From the forum thread about the Professor Layton and Ace Attorney trailer, output word for word the stretch that begins at the words "It was there, they" and stops after "DarkStriker (Sep 20, 2011)".

___ PASSAGE GIVEN

Because collaborations usually go like "Professor Layton X Ace Attorney", but this one is VS. Make sense much? :?

EDIT: it says collaboration, so the VS seems out of place.


----------



## shakirmoledina (Sep 20, 2011)

awesome trailer
1:25 - great recreation of a great sign of fear
1:37 - awesome entrance - the undertaker

the theme is more phoenix wright than prof layton

in the first trailer, they showed that they were against each other but now it seems they are together

the animations seem a little strange and the models look similar to phantom hourglass

nice game altogether and enough of a reason to get the 3ds


----------



## Schlupi (Sep 20, 2011)

If this game doesn't get localized, I will ragequit supporting Capcom's future games forever. YES, EVEN YOU MONSTER HUNTER

Because then I'll have to wait to import a Japanese 3DS and finish learning Japanese before I can play.


----------



## Windaga (Sep 20, 2011)

Ikki said:
			
		

> I still don't like the 3D models at all.
> I guess it can add drama with funky camera angles and that stuff. But I don't like how they look.



I'm actually the exact opposite - I REALLY like how they look - that style is amazing. Even if it's not this game - I hope they use that style in other games. 

I really hope this comes stateside - I'd love to play it.


----------



## Wizerzak (Sep 20, 2011)

I WANT! Now I'm definitely buying a 3DS.


----------



## geenlung (Sep 20, 2011)

That was a whole lot of EPIC POINTING


----------



## ShadowSoldier (Sep 20, 2011)

If this comes out to NA, I might get it because I love Professor Layton. However, if this comes out to NA, I might not get it because I hate Phoenix Wright.


----------



## BrightNeko (Sep 20, 2011)

So where is the gameplay in the video?


----------



## machomuu (Sep 20, 2011)

BrightNeko said:
			
		

> So where is the gameplay in the video?


It was there, they showed it briefly.

Either way, I'm psyched.  The fact that this is a Level-5 game clearly shows, and the animations meld with the models very well, much better than I was expecting.


----------



## DarkStriker (Sep 20, 2011)

______
___ DATA SEGMENT

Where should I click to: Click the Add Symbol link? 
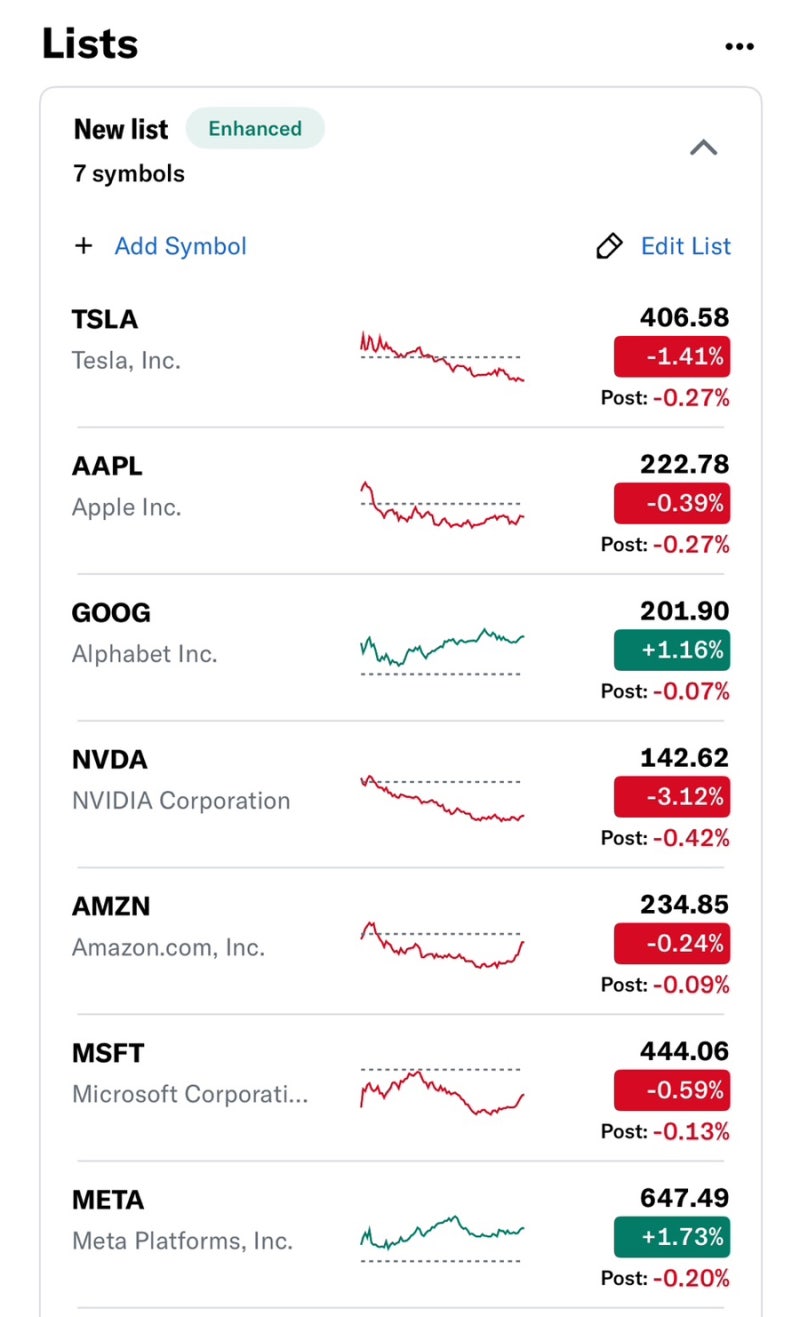(x=180, y=246)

______

CORRECT OUTPUT.
It was there, they showed it briefly.

Either way, I'm psyched.  The fact that this is a Level-5 game clearly shows, and the animations meld with the models very well, much better than I was expecting.


----------



## DarkStriker (Sep 20, 2011)